Exercise materials
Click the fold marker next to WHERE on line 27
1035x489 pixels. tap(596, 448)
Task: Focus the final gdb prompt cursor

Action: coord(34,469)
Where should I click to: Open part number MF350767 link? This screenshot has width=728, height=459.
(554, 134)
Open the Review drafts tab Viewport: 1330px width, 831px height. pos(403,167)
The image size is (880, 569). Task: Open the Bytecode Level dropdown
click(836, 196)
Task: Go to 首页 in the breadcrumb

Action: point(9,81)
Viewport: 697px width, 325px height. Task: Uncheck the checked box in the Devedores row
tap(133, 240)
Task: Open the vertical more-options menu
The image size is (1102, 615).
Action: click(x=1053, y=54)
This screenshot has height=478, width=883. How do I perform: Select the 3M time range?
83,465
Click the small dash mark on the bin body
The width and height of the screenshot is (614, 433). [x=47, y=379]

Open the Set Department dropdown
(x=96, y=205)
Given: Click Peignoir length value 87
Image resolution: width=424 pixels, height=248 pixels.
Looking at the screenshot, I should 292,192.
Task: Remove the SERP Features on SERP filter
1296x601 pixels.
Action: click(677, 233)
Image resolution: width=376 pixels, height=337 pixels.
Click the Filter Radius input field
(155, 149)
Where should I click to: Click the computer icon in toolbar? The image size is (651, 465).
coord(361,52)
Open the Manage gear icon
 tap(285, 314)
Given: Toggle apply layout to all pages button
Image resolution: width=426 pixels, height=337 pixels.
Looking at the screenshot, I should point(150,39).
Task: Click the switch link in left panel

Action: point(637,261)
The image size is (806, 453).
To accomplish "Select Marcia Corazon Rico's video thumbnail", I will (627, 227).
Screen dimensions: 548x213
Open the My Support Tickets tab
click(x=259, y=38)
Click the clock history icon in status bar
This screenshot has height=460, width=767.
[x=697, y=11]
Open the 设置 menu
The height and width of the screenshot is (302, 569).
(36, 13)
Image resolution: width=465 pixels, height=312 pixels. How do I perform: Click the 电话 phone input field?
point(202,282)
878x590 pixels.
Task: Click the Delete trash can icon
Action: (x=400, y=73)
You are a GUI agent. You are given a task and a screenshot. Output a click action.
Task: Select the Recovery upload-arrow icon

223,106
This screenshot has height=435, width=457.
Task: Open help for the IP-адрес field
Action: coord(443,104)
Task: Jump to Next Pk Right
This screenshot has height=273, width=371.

What is required
Which lines run from the one holding "Task: Remove the SERP Features on SERP filter" through the one holding "Given: Toggle apply" in the records above? Repeat them exactly, both included, and nothing more.

Answer to the exercise
Task: Remove the SERP Features on SERP filter
1296x601 pixels.
Action: click(677, 233)
Image resolution: width=376 pixels, height=337 pixels.
Click the Filter Radius input field
(155, 149)
Where should I click to: Click the computer icon in toolbar? The image size is (651, 465).
coord(361,52)
Open the Manage gear icon
 tap(285, 314)
Given: Toggle apply layout to all pages button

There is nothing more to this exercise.